Letonya, Hırvatistan, Almanya ve Fransa'nın ev sahipliği yaptığı ve 24 ülkenin katıldığı 39. Avrupa Basketbol Şampiyonası'na, ilk eleme maçında veda ettik. Grup maçlarına istediğimiz arzu ve konsantrasyonla başladık. Açılış maçında, turnuvaya rüya takımı ile gelen İtalya'yı yenip; üstüne de ev sahibi Almanya'yı ilk periyotta adeta parkeye gömdük. İlk beşimizden istediğimiz standartta performans alıp, belli bir seviyede de bench desteği ile “Acaba turnuvanın sürpriz takımı olur muyuz”? sorusunu hem kendi içimizde, hem de kamuoyuna sordurttuk.
Şampiyonluk iddası olan iki ülke İspanya ve Sırbistan karşısında gördük ki; hem kadro derinliği olarak, hem de üretim potansiyeli olarak üst seviyenin çok altındayız.
Turnuvaya başlamadan önce, kendi kulüplerinde başrolde sorumluluk alan oyuncu sayımızın üst seviye için yeterli olmayacağını söylemiştik.
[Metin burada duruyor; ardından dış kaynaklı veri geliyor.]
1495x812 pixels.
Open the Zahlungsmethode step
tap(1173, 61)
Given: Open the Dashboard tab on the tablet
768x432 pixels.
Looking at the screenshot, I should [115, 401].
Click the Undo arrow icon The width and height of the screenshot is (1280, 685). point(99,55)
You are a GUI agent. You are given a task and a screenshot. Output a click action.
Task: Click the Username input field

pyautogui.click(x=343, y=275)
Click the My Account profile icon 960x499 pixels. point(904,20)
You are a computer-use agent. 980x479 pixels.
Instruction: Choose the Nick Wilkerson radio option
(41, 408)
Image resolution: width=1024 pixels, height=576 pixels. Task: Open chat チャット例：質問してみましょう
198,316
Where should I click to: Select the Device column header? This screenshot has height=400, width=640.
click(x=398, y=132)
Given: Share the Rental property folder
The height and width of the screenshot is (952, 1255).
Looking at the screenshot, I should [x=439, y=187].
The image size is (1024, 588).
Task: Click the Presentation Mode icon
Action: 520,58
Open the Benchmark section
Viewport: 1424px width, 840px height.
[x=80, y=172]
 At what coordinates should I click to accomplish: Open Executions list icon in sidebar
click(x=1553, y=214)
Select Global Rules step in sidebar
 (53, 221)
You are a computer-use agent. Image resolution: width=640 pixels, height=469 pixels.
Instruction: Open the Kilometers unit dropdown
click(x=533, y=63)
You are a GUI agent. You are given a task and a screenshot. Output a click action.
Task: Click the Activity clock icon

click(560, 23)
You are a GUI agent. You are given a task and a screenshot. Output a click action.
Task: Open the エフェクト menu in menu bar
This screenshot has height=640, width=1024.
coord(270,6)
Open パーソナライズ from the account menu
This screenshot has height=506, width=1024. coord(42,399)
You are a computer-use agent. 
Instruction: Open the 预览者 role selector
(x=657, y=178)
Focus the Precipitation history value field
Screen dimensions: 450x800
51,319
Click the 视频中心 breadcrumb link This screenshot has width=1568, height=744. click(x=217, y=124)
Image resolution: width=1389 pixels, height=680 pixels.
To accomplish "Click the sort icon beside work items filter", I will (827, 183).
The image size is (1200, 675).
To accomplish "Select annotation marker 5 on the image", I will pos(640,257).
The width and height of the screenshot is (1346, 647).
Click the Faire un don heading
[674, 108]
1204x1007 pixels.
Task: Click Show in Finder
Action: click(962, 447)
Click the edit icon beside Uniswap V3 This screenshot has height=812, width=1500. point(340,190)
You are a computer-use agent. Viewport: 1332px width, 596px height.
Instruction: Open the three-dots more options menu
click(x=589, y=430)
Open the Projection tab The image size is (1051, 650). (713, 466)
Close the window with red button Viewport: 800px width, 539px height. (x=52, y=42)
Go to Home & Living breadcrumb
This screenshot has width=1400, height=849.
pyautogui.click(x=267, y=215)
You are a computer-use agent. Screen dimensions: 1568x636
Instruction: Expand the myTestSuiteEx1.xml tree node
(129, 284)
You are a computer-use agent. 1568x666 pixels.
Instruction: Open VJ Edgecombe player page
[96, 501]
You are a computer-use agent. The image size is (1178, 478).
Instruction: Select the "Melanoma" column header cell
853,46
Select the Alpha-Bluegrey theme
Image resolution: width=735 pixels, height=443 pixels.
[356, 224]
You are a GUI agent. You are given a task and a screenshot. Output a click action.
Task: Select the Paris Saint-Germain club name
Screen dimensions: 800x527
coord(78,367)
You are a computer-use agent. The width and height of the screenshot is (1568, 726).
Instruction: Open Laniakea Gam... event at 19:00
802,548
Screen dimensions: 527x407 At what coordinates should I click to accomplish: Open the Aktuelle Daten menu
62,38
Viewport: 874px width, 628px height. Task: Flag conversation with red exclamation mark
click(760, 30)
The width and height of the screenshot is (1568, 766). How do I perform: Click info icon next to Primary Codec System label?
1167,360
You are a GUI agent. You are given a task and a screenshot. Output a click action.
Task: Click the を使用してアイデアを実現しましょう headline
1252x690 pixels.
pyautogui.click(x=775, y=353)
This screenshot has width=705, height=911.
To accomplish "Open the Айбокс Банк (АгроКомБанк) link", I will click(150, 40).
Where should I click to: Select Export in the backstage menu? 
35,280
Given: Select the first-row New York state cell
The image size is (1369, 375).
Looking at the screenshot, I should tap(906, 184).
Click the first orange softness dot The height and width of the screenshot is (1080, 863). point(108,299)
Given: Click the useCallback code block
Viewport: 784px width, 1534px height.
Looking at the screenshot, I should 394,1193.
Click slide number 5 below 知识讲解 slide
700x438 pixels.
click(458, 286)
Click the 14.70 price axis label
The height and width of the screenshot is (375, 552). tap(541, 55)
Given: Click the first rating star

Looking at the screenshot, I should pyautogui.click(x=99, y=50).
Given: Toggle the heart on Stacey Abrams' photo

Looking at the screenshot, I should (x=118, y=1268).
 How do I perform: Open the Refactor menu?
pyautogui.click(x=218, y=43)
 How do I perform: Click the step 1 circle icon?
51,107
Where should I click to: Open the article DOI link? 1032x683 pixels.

Ergin Ataman'ın da takımın yapısını 7-8 kişiye indirip, kadroya aldığı Kartal, Barış, Furkan ve Oğuz'a minimum sürede sorumluluk vermesi gücümüzü iyice düşürdü. Toplam 6 maçta attığımız 470 sayının 100'ünü benchten bulurken, bu sayının da 44'ü, çok gerçekçi olmayan İspanya maçının dakikalarında geldi. Maç başına yaptığımız 17 asistin ise sadece 4,3'nü kenardan bulduk.
Bardağın dolu tarafına baktığımız zaman, “ölüm” grubundan alınan 3 galibiyet, takımın beraber oynama ve mücadele etme arzusu herkesi çok mutlu etti. Ama şampiyonluk hedefi olan İspanya, Sırbistan ve Fransa gibi yüksek profil takımlar karşısında, hem kadro derinliği olarak, hem de oyunda sürekliliği sağlayacak opsiyonu bulma anlamında çok geride kaldık. Herkesin sevdiği, sempati duyduğu, sahada son saniyeye kadar mücadele eden milli takımın gelecekteki tohumlarını atmış olsak da kalite ve basketbol olarak üzerine koymamız gereken bir çok detay olduğunu da söyleyebiliriz.
En çok eleştirilmesi gereken konu ise; 12 oyuncunun davet edildiği kadroda, süre ve sorumluluğu ağırlıklı 7-8 oyuncuya paylaştırmamız. Ülke basketbolu olarak, Avrupa Şampiyonası'na giden bir milli takıma, sahada performans gösterecek en az 10 oyuncu verebiliyor olmamız lazım. Eğer milli takım staff'ı bu oyuncuların performansına güvenerek onları kadroya dahil ettiyse, maçların içinde daha çok sorumluluk vermesi gerekirdi.
Alttan gelen jenerasyonu kaybetmeme adına projeler geliştirip, ileride ülkemizi A Takım seviyesinde temsil edecek en az 5-6 oyuncu çıkarmamız şart. Sonuçta U19 – U20 – genç ve yıldız erkek kategorilerinde, aynı yılda madalya kazanarak ülke basketbol tarihine geçmiş bir jenerasyondan bahsediyoruz. Ama biliyoruz ki oyuncuya sahada sorumluluk ve stres yüklemek çok önemli. Ciddi bir programa tabi tutmak kilit nokta ancak olayı sadece saha içi olarak düşünmemek lazım. Koçlar sportif gelişimin yanı sıra, sporcuların mental ve sosyal gelişimine de katkıda bulunmalı. Antrenörlerin yanı sıra, kulüplerin ve belki federasyonun da sporcu ailelerini bilinçlendirecek seminerler düzenlemesi veya küçük sınıflar kurması faydalı olabilir. Sonuçta ailelerin bilinçlendirilmesi en az sporcular kadar önemli.
Şampiyonada grubu İtalya yerine 3. bitirip, ilk turda İsrail, sonrasında da Litvanya'yı geçerek belki yarı final yolunu rahatça bulabilirdik. Ama önümüze daha ciddi bakıp, gerçekleri görme adına belki de hayırlısı oldu.
Akıttığın ter ve mücadelen için teşekkürler 12 Dev Adam.